When I stop there, I always check (of course) to see if either of the Madonna statues has been returned. And I did that. None present, alas. And so we continue to be Madonna-less. I do admit I have thought about placing one myself, but on the other side of the stream from the parking lot this time, where someone would have to wade across the creek to remove it. But I digress . . .

Strangely enough, what I was really hoping to see on this day was the awesomely cool wheel bug I had spotted on a bush along Spring Creek the morning before. The photo I posted on Blip for Tuesday ended up being the marvelous polyphemus moth that I rescued in my work parking lot Tuesday afternoon rather than Tuesday morning's wheel bug. So I was hoping for a second shot at Blipping the wheel bug. But - like Madonnas - alas we were deficient of wheel bugs, and there were none present on this day.

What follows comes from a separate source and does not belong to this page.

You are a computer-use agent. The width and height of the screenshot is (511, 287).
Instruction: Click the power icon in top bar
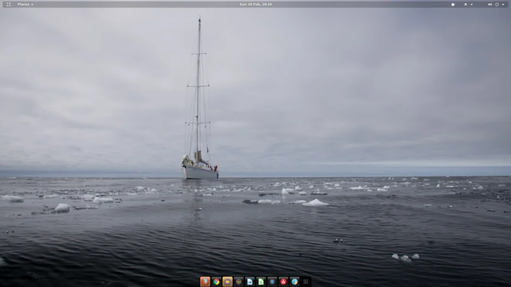tap(497, 5)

I did spend a few minutes looking around, though, and I snapped some morning bumblebee-napping shots with my camera, not unlike this one I used in a prior Blip. There is a tall stand of teasel along the creek that they like to hang out in: a real bumblebee bed and breakfast. (I know the bumblebees' secrets, I think to myself. And smile.)

May I tell you a secret? It has become some weird sort of addiction for me, this search for morning bumblers sleeping under the blooms. Every morning, now that I know they're there, I search beneath the blooms (and teasels - teasel is another good napping spot) for the dew-covered, snoozing bees. I think they're precious. I want to see more of them. I can't help myself. I keep taking pictures. I don't show most of them to anyone. But again, I digress . . .

As I approached my car to leave, I suddenly had the odd, vague feeling that one gets when one is being watched. I thought I had heard a sploosh in one of the muddy puddles in the parking lot the day before, and so I checked them and discovered a pair of golden eyes watching me!

Um . . . ribbit?

I kneeled down to get a few photos, and eventually I got too close, of course. And so then the frog disappeared with a startled sploosh into the puddle and I got back in my car and continued on to work. Had there been no sploosh, no disappearing frog, I might still be there!

Sidebar: a photographer's lame excuses for arriving a few minutes late for work on occasion . . .
It was sunny and beautiful.
It was snowy and beautiful.
It was foggy and beautiful.
There was clear blue sky and I couldn't pull myself away.
There were really neat clouds and I couldn't pull myself away.
I spotted a raptor eating its prey and I couldn't pull myself away.
There were water droplets on every leaf and I couldn't leave before seeing them all.
There were bumblebees napping beneath the blooms.
There were frogs in every puddle.

How can anyone expect me to come indoors and go to work, with all of that morning stuff going on!? I rest my case! But once again, I digress . . .

The song to accompany this photo of the watchful eyes of a frog - the frog who lives in the parking lot of the Purloined Madonna - is the 1984 Rockwell hit, Somebody's Watching Me. If you listen closely, you may notice Michael Jackson's voice on the backing vocals.